What do Vincent van Gogh’s “Starry Night” and spiders have in common?
Up until recently, nothing, but that all changed when a new species of spiders that resembles the famous masterpiece was discovered.
The “Starry Night” resemblance comes from the spiders' purple-ish, blue front speckled with yellow dots that resemble stars in the sky.
The species was one of seven identified by Joseph Schubert of Australia’s Museums Victoria.
While looking at spiders might not be on your list of favorite things to do, this particular species, known as “Peacock” spiders, might grab your attention because of their stunning, colorful exteriors.
“Last year I travelled the country collecting specimens of these new peacock spiders (some discovered by citizen scientists!) and spent countless hours in the lab studying them,” Schubert shared on Twitter on March 26.

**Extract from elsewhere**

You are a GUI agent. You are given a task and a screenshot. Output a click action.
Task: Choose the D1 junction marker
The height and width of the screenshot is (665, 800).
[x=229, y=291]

“Some welcome news in tough times,” the entomology and arachnology expert at Melbourne Museum said referencing the current global coronavirus pandemic.
The spider is part of the Maratus constellatus and was discovered in Western Australia.
The 22-year-old expert also discovered four other colorful species: the Maratus azureus, Maratus laurenae, Maratus noggerup and Maratus suae. findings have been published in the published in the journal Zootaxa.
In 2019, he discovered five new species in the Peacock family, which brings his total finds up to 12 total.